The Robert Burns Memorial is a granite monument located in downtown Barre, Vermont. It was erected by Barre's Scottish immigrants in 1899 to commemorate the centenary of the death of Scottish poet Robert Burns.

The statue was conceived and modeled by J. Massey Rhind. James B. King of Milford, New Hampshire modeled the four panels. Sam Novelli carved the statue at the Barclay Brothers' granite firm. Elia Corti, an Italian, carved the panels.

==Pedestal==
The monument itself stands 22 ft 4 in above the foundation, and the statue is 9 ft 4 in tall. Carved panels in high relief are principal features of the pedestal. Three each depict a scene from a Burns poem, The Cotter's Saturday Night, To a Mountain Daisy, and Tam o' Shanter's Ride. The fourth panel depicts Burns' cottage in Ayr, Scotland.

==Statue==
The statue shows the poet returning from his day's work, in ploughman's dress, sleeves rolled up, bareheaded, his coat on his arm, eyes on the ground, and with an attitude and expression of thoughtful meditation.

- Front:	The Cotter's Saturday Night – "From scenes like these old Scotia's grandeur springs."
- Right:	Tam o' Shanter's Ride – "Ae spring brought off her master hale/ but left behind her ain grey tail."
- Left:	To a Mountain Daisy – "Wee, modest, crimson-tipped flow'r;/ Thou's met me in a evil hour."
- Back:	"Burns's Cottage"

==History==
In January 1890, the Robert Burns Club of Barre was founded as a social and literary group in honor of Burns.

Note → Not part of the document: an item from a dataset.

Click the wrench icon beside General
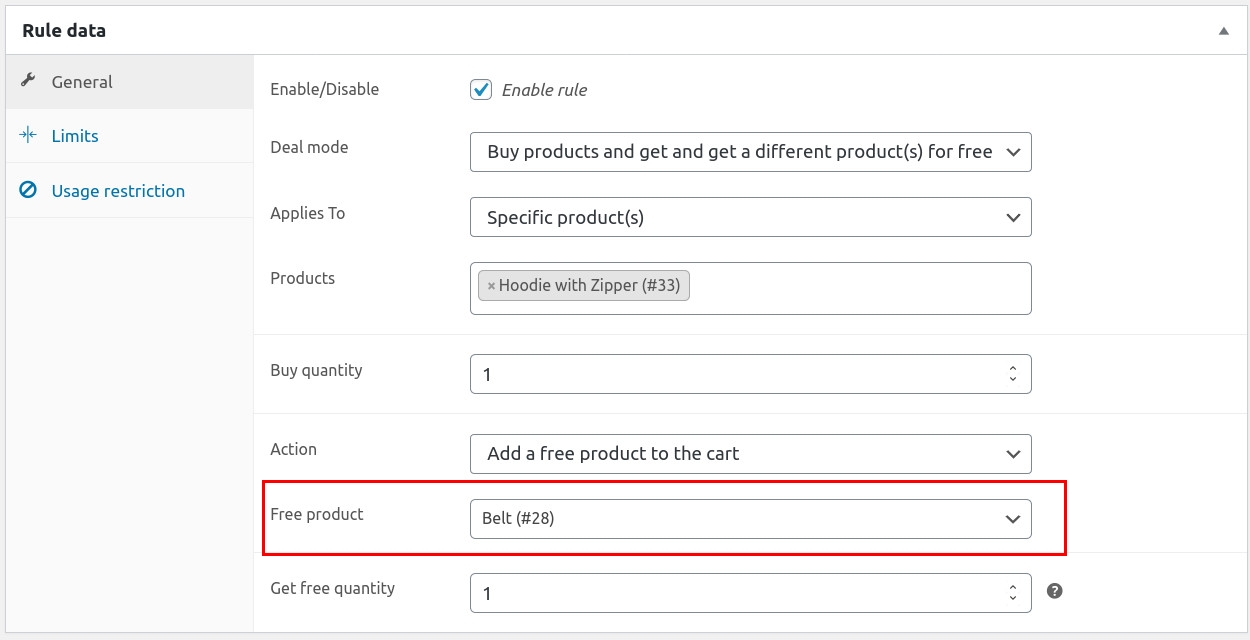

On July 21, 1896, the fifty-member club met to commemorate the centenary of Burns' death. At this meeting, the erection of an inspiring monument to Burns was advocated. It was felt that since Barre was thought of as the "Granite Center of the World" the monument should be the finest work of granite the world had yet produced.

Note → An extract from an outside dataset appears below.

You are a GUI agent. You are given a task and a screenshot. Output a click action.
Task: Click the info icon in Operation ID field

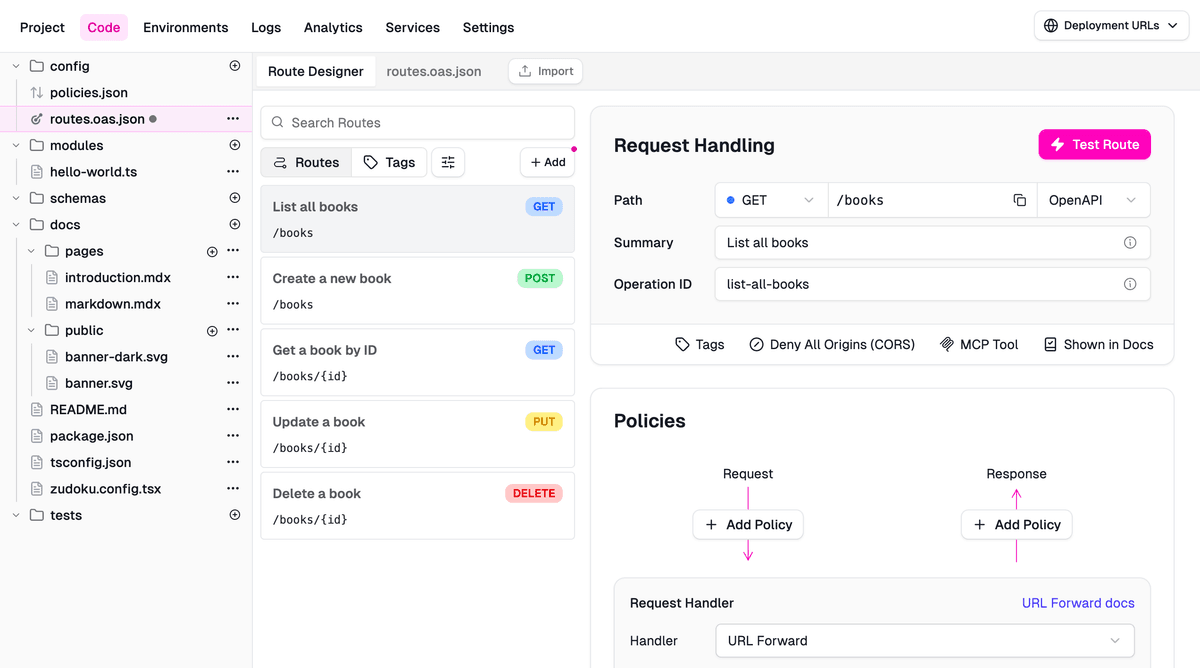click(1130, 284)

By the anniversary of Burns' birth (January 25, 1897), plans were well under way. Funds were raised throughout Vermont, but largely from the people of Barre.

The dedication ceremony was held on July 21, 1899 and attracted one of the largest groups of people yet assembled in Barre. Among the attendees were military and civic organizations, honored guests and Miss Florence Inglis who, dressed and crowned as the Scottish Muse, unveiled the statue.